Une rentrée sous le signe de la conflictualité
Au vu de la conjoncture socio-économique, « la situation va être de plus en plus conflictuelle dans les entreprises », prédit Luc Mathieu. D’autres secteurs, plus propices à se faire entendre à la rentrée que durant l’été, pourraient se mettre en mouvement en septembre.
De quoi faire monter en puissance les journées interprofessionnelles ? Pas si certain. « Là où ça se mobilise vraiment, c’est dans les entreprises. Très proche des travailleurs, très concret.
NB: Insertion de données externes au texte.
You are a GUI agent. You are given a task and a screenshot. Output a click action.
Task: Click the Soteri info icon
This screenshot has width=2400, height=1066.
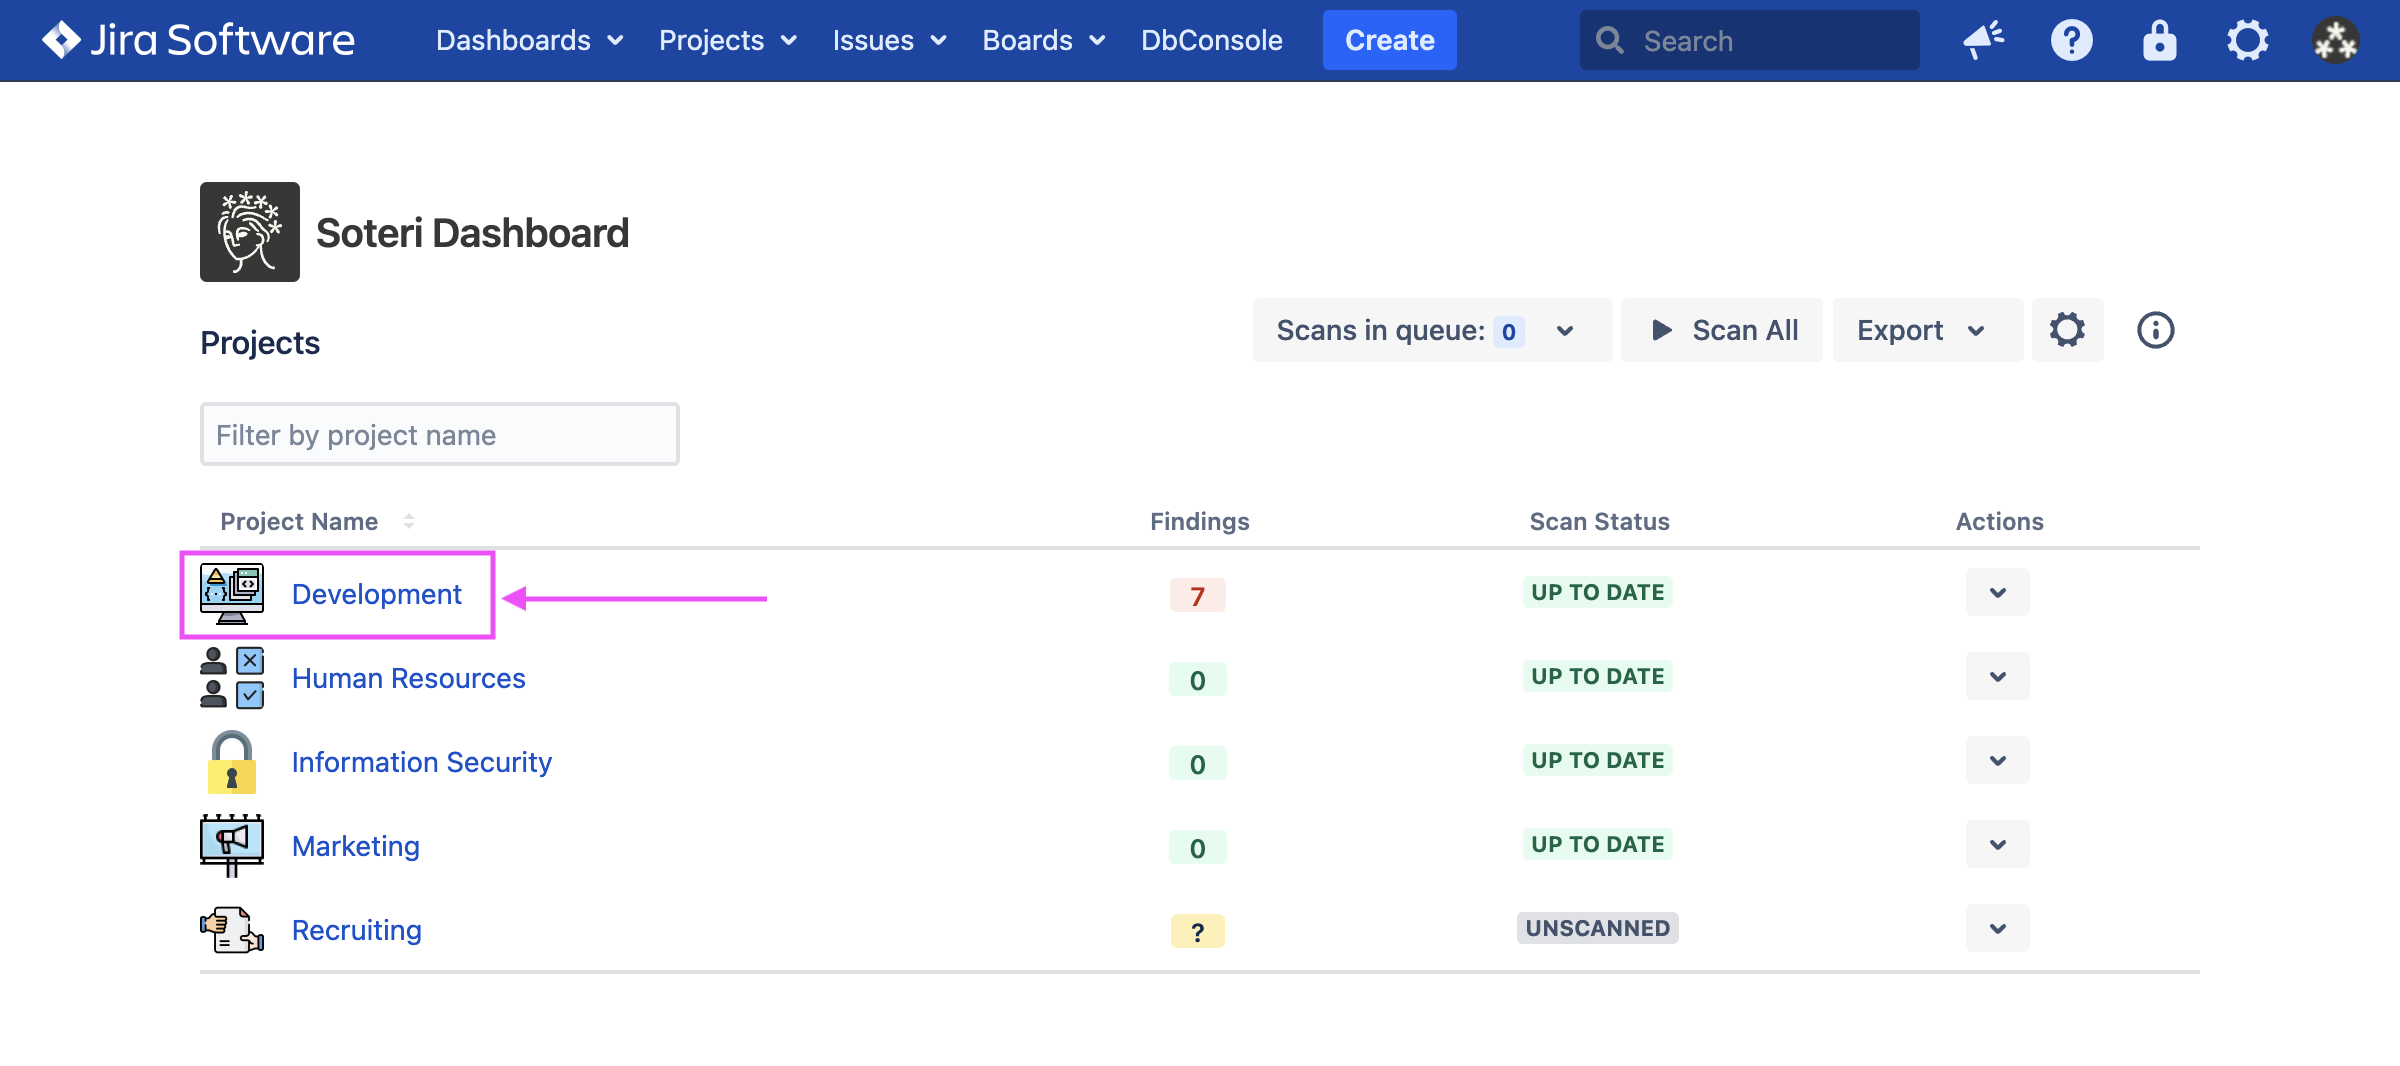pos(2155,330)
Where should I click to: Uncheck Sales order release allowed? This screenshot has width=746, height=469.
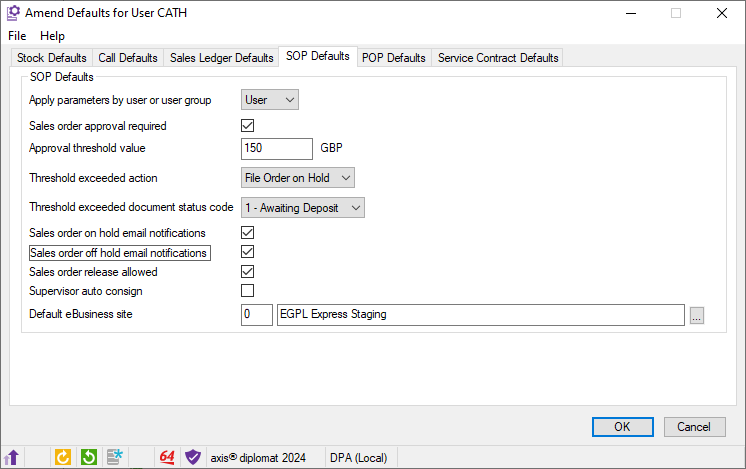point(248,271)
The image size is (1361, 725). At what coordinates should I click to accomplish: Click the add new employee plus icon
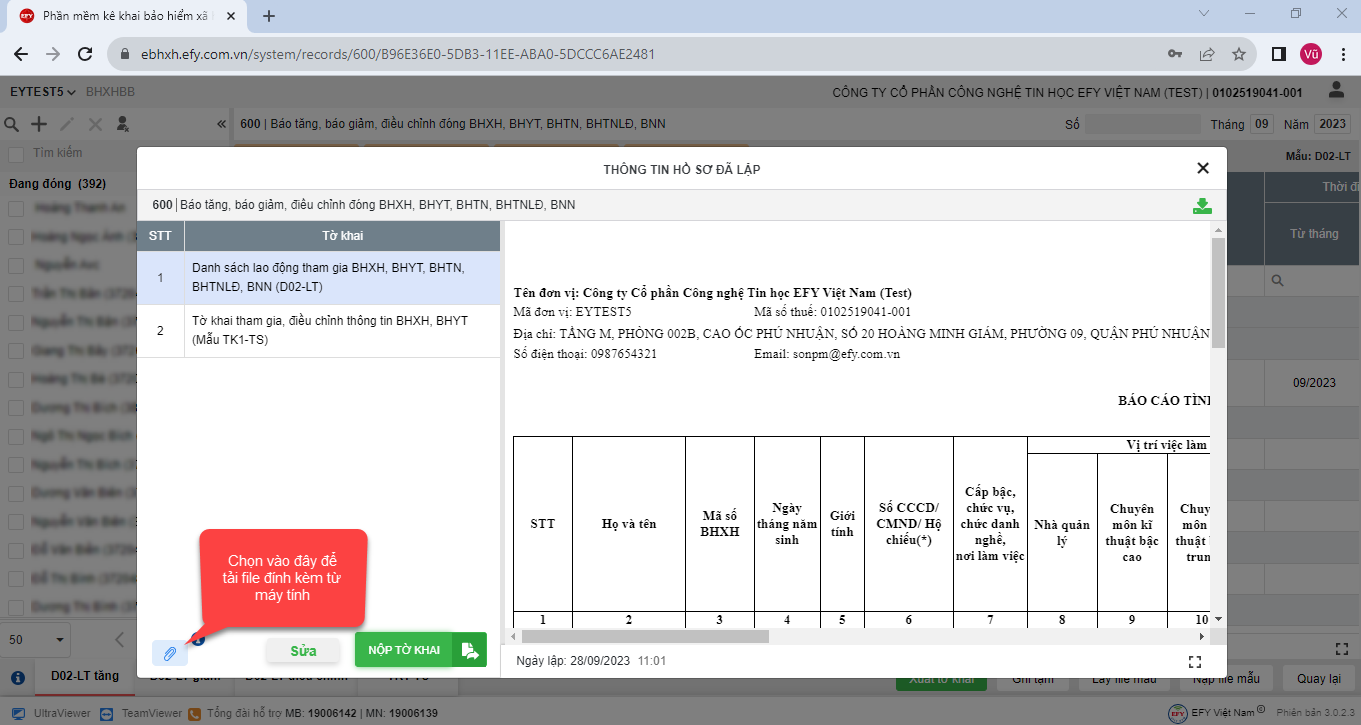(39, 125)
Je ne pense pas que ces grèves porteront davantage des journées interprofessionnelles un peu fourre-tout », juge Luc Mathieu.
« À la rentrée, on va essayer de planter un grand mouvement de mobilisation, en intersyndicale, pour faire converger les luttes actuelles et celles à venir autour des salaires » défend de son côté Boris Plazzi. Le tout en continuant de structurer les grèves à la base, au sein même des entreprises. Car lui aussi estime qu’il faut « partir des préoccupations quotidiennes des salariés, si on veut construire un mouvement profond et ancré dans le pays ».